THE REQUEST |
Repeat the lines below word for word, starting with the line that contains "You are a computer-use agent. Viewport: 1568px" and going on through the line that contains "Action: pos(579,199)", both ends included.

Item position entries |
┌────────

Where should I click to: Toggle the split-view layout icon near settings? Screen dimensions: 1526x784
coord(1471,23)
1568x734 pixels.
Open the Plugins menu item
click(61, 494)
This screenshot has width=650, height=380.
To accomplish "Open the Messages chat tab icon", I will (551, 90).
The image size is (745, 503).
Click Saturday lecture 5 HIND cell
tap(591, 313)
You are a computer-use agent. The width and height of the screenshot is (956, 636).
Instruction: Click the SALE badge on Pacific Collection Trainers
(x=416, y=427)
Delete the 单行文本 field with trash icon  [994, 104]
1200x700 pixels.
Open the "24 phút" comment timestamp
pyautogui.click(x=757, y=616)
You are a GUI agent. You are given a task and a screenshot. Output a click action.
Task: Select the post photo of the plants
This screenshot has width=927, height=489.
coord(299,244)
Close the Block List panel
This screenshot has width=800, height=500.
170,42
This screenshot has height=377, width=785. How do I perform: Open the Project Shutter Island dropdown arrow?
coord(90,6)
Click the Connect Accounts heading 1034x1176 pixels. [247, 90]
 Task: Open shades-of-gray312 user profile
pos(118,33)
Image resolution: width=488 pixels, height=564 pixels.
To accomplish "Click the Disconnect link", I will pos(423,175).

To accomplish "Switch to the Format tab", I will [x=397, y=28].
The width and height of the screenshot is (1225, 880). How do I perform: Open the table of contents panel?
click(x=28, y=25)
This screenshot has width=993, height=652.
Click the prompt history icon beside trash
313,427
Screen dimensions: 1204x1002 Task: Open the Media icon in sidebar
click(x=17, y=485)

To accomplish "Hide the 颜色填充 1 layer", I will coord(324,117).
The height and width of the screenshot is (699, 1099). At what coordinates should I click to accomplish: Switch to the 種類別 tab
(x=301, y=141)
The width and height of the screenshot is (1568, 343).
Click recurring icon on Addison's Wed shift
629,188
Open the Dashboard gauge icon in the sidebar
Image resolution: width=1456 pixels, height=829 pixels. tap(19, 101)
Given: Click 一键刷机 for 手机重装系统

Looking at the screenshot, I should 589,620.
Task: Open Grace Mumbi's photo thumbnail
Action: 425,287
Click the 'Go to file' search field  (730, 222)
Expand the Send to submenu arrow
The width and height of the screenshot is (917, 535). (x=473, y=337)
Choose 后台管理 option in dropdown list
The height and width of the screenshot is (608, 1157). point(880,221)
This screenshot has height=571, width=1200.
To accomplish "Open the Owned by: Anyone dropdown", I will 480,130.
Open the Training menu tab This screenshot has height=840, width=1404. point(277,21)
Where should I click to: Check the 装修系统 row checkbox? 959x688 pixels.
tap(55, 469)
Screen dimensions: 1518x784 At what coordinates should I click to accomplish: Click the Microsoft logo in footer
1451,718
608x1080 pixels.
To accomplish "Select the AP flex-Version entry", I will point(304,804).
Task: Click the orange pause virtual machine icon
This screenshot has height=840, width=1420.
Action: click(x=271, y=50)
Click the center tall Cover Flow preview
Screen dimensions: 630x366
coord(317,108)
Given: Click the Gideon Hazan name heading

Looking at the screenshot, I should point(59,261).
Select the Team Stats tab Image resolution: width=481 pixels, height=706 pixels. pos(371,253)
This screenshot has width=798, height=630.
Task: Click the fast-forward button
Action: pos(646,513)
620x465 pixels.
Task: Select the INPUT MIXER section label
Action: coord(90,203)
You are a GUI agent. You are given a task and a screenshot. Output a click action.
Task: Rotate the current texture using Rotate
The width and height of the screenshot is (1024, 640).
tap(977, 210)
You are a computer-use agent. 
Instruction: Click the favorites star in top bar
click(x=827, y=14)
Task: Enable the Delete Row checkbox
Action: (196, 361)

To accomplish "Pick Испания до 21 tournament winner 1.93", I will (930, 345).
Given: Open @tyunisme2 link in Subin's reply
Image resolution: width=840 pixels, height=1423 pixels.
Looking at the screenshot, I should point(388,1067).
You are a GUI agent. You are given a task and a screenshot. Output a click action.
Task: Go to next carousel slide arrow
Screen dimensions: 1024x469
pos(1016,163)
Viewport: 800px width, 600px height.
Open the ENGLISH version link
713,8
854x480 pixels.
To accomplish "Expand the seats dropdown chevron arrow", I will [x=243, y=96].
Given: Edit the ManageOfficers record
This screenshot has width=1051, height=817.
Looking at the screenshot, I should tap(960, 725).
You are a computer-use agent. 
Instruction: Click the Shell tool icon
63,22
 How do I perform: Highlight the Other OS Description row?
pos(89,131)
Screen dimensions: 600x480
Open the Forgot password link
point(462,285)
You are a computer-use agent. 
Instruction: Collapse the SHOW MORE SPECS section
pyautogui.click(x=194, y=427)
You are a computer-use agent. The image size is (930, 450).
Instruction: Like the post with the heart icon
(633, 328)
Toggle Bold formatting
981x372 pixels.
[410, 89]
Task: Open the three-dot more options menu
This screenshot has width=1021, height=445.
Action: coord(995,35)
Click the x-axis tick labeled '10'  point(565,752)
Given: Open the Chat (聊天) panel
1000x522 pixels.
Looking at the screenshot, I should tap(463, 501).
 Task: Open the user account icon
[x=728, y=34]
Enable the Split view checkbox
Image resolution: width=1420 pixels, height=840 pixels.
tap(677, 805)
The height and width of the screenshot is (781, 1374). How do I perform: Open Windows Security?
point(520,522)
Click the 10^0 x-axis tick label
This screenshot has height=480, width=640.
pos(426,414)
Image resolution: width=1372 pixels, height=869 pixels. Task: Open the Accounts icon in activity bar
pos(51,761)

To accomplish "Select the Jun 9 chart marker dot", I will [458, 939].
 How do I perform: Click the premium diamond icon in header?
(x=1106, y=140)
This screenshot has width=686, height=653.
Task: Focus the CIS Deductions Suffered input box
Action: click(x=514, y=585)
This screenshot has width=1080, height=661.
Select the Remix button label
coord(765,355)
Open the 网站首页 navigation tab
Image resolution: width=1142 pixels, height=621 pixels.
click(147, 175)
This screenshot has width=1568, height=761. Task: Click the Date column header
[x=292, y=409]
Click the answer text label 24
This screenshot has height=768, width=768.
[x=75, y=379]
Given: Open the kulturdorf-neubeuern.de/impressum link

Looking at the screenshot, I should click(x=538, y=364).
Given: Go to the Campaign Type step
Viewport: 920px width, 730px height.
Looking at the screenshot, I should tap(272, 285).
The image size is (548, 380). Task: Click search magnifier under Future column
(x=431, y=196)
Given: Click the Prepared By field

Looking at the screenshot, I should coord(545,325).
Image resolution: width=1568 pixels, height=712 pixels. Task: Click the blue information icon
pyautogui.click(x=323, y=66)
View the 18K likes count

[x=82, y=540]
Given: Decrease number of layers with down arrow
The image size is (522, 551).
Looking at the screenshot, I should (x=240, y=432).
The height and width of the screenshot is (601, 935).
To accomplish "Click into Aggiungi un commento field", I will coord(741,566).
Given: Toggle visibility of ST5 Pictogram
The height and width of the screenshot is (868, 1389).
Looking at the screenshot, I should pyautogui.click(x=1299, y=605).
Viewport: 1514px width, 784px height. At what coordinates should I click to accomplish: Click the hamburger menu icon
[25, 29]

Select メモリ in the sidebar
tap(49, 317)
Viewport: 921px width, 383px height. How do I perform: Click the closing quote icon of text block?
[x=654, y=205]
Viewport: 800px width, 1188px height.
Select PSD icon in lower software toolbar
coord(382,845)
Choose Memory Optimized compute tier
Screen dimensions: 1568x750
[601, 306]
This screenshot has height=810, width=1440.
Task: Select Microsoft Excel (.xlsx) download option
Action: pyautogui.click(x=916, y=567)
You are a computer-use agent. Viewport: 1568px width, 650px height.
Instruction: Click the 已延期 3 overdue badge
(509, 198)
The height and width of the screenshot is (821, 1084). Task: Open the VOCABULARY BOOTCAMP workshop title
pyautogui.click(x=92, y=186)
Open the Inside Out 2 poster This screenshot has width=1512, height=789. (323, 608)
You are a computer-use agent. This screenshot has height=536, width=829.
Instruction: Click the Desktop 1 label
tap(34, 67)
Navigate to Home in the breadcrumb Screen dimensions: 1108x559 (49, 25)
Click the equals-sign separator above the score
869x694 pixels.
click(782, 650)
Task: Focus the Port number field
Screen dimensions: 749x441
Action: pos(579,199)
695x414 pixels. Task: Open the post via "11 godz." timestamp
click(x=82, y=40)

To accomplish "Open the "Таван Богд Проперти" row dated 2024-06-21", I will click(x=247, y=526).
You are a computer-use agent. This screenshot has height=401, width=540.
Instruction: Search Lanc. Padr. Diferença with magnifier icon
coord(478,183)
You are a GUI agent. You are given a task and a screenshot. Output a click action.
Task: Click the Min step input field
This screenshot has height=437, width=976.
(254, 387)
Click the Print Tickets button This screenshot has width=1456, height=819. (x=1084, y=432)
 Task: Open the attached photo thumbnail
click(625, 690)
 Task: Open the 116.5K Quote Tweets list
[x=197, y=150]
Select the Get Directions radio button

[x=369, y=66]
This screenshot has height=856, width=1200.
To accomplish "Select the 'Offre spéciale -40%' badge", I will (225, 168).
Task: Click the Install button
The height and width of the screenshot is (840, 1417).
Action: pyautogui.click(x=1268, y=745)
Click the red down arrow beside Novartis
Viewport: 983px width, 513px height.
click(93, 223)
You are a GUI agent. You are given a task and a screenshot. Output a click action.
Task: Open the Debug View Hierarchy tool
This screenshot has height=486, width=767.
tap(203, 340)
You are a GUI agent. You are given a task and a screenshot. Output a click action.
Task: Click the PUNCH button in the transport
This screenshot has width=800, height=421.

└────────

REPLY TO THE EXERCISE |
You are a computer-use agent. Viewport: 1568px width, 650px height.
Instruction: Click the 已延期 3 overdue badge
(509, 198)
The height and width of the screenshot is (821, 1084). Task: Open the VOCABULARY BOOTCAMP workshop title
pyautogui.click(x=92, y=186)
Open the Inside Out 2 poster This screenshot has width=1512, height=789. (323, 608)
You are a computer-use agent. This screenshot has height=536, width=829.
Instruction: Click the Desktop 1 label
tap(34, 67)
Navigate to Home in the breadcrumb Screen dimensions: 1108x559 (49, 25)
Click the equals-sign separator above the score
869x694 pixels.
click(782, 650)
Task: Focus the Port number field
Screen dimensions: 749x441
Action: pos(579,199)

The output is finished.